Em 2011, o Supremo Tribunal Federal (STF) equiparou as relações entre pessoas do mesmo sexo às uniões estáveis entre homens e mulheres. Reconheceu, assim, o casamento homoafetivo como núcleo familiar. Além disso, a Corte entendeu que não há na Constituição um conceito fechado ou reducionista de família. Nem qualquer formalidade exigida para que ela seja considerada como tal. Em 2013, o Conselho Nacional da Justiça (CNJ) determinou que todos os cartórios do país realizassem casamento homoafetivo.

“A decisão do STF tratou de assegurar a equidade de tratamento entre casais hétero e homoafetivos. Permitiu a cônjuges homossexuais o estabelecimento de união civil por meio de contrato reconhecido pelo Estado. Assim, garantinde direitos como herança, compartilhamento de planos de saúde, direitos previdenciários e outros, já reconhecidos aos consortes heterossexuais”, explicou a procuradoria.

Estado laico

O texto em discussão na Câmara dos Deputados pretende incluir no artigo 1.521 do Código Civil. Colocaria o seguinte trecho: “Nos termos constitucionais, nenhuma relação entre pessoas do mesmo sexo pode equiparar-se ao casamento ou a entidade familiar”. Atualmente, o artigo 1.521 enumera os casos em que o casamento não é permitido. Como nos casos de união entre pais e filhos ou entre pessoas já casadas. Para a procuradoria, o PL relativiza a laicidade do Estado brasileiro. “A imposição de um viés religioso geral a escolhas particulares nos leva em direção a uma teocracia ou a totalitarismos, nos fazendo retroceder alguns séculos no tempo”, diz a manifestação da PFDC.

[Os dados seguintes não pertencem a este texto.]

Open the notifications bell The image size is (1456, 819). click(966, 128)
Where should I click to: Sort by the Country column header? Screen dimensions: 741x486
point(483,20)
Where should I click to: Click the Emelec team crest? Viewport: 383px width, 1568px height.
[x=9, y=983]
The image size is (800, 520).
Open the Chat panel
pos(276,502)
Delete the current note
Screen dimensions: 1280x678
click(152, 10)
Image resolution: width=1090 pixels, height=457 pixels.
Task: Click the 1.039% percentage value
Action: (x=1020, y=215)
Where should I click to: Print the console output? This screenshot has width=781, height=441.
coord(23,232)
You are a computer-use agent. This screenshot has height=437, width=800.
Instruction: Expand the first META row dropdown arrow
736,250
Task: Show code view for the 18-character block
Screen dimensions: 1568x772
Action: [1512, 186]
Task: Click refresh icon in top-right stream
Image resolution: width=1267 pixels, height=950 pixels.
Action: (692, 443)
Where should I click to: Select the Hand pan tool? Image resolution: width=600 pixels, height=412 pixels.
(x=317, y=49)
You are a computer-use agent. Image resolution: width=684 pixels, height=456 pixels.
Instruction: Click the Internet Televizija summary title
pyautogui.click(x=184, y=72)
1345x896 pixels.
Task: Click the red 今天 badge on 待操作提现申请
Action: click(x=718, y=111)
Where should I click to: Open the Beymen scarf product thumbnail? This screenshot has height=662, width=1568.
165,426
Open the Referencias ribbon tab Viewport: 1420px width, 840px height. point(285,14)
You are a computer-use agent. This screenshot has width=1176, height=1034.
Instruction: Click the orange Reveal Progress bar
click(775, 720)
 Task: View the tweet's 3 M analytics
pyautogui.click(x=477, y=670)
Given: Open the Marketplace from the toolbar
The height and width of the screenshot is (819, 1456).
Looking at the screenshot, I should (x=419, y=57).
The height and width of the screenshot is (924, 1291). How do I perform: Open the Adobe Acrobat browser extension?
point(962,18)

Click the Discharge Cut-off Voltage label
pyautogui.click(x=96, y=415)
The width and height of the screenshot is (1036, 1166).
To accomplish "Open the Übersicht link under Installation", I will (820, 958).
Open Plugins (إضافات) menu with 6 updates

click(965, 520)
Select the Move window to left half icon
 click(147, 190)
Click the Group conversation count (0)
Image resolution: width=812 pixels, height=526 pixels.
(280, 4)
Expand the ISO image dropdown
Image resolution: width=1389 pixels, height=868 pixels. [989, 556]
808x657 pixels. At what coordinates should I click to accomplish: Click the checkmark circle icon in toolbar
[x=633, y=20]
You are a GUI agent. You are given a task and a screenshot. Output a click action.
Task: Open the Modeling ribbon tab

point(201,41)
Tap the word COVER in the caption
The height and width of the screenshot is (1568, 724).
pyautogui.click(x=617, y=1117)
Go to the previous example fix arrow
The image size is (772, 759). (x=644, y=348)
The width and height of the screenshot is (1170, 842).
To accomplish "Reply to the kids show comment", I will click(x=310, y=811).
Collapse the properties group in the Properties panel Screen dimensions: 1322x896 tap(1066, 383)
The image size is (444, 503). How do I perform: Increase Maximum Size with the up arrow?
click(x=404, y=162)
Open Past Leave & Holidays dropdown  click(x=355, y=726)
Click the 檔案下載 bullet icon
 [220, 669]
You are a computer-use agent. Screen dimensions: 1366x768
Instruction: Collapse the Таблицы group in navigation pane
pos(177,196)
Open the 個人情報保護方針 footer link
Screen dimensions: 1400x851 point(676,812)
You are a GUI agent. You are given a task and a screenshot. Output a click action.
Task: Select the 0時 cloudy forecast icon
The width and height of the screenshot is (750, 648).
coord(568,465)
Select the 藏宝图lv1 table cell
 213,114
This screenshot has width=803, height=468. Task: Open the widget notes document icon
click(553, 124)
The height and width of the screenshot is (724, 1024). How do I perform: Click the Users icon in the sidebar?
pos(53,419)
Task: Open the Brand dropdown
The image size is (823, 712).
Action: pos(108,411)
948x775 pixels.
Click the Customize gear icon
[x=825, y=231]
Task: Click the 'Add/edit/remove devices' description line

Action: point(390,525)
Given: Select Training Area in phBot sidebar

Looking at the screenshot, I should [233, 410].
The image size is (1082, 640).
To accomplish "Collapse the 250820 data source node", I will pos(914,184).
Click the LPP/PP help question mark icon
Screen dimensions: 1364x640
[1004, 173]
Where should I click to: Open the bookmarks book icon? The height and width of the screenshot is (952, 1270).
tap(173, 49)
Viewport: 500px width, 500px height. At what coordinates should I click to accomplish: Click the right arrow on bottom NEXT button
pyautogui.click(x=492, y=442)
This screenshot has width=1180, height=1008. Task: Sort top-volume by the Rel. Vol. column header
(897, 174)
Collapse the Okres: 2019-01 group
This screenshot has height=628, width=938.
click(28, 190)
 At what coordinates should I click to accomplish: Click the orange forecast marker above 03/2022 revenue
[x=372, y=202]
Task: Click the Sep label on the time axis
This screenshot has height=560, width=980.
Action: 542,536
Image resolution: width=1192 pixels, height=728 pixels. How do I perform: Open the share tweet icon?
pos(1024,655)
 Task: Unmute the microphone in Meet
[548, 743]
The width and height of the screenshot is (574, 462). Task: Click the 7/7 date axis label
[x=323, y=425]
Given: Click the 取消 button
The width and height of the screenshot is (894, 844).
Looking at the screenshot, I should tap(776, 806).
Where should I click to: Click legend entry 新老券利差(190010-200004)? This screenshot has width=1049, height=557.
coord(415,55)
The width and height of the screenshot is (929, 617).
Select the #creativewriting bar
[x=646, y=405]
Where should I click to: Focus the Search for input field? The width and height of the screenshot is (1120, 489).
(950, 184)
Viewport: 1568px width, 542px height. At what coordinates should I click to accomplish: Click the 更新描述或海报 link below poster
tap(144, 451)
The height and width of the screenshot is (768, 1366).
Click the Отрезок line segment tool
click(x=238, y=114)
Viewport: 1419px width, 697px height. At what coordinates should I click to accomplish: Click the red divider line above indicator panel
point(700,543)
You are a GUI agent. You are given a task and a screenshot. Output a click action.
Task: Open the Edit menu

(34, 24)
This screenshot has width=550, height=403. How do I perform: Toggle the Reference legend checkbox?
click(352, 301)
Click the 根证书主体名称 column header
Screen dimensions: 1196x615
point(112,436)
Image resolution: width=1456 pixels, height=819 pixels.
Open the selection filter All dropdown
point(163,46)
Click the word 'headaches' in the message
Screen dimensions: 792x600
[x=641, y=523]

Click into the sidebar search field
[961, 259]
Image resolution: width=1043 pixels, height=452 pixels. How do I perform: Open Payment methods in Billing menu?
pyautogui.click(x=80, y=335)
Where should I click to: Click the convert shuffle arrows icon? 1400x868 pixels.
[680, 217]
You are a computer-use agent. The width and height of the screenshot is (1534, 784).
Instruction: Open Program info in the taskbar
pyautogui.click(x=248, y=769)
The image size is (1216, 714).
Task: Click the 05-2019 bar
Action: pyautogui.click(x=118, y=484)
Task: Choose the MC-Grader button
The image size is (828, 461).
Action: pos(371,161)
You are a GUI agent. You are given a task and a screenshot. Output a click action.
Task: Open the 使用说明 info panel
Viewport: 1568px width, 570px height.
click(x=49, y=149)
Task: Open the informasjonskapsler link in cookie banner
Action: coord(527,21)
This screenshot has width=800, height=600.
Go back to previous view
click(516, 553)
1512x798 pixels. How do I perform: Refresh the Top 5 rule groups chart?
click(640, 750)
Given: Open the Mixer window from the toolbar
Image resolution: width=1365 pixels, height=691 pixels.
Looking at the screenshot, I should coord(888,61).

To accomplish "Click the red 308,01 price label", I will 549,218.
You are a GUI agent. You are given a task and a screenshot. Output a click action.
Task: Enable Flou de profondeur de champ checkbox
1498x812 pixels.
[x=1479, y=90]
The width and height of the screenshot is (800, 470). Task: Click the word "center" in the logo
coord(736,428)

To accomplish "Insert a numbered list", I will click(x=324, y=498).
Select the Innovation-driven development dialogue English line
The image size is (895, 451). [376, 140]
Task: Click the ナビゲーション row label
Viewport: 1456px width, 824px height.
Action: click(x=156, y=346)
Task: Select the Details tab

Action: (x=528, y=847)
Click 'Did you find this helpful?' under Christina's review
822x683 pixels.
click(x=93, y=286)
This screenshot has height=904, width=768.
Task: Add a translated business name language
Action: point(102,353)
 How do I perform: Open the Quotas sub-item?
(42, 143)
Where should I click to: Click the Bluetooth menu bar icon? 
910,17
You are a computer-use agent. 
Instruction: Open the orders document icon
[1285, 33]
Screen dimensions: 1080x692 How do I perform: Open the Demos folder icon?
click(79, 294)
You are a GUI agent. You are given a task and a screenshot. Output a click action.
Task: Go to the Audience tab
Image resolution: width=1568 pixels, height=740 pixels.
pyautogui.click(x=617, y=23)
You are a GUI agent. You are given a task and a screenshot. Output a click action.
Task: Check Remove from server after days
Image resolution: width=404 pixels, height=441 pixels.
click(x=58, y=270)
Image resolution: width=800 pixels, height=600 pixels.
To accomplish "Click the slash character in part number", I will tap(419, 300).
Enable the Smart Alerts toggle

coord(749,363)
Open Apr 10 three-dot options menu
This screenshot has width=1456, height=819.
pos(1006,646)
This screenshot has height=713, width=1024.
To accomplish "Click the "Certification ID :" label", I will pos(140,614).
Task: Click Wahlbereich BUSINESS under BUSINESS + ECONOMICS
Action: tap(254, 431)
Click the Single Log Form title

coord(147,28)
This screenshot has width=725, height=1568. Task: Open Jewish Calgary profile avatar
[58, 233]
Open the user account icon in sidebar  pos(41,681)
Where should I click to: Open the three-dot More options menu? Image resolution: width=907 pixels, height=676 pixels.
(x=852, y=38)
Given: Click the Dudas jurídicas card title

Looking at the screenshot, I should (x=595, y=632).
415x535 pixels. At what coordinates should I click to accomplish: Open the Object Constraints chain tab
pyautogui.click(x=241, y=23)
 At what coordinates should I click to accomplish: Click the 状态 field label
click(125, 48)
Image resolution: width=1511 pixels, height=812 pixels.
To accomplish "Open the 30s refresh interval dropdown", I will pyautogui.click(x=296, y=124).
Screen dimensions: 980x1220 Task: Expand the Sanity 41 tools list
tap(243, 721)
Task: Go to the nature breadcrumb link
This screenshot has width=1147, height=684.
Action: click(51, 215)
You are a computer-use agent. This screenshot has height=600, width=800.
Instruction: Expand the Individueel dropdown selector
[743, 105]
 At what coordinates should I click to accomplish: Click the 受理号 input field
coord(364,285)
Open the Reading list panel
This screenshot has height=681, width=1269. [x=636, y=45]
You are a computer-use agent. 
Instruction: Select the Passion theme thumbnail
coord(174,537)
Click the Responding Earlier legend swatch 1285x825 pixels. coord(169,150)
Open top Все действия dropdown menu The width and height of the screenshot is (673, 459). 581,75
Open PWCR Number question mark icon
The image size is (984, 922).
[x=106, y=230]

Caso seja aprovado na Comissão de Previdência, Assistência Social, Infância, Adolescência e Família, o projeto que proíbe o casamento homoafetivo segue para a Comissão de Constituição e Justiça (CCJ). Tramita em caráter conclusivo, ou seja, não precisa do plenário para aprovação na Casa antes de ir ao Sendo. Só iria ao plenário se ao menos 52 deputados assinassem um recurso nesse sentido. O ambiente na CCJ, no entanto, é menos favorável do que na comissão anterior. Rui Falcão (PT-SP), da base governista e contrária ao projeto, preside a comissão. E a ele cabe decidir quais projetos entram na pauta.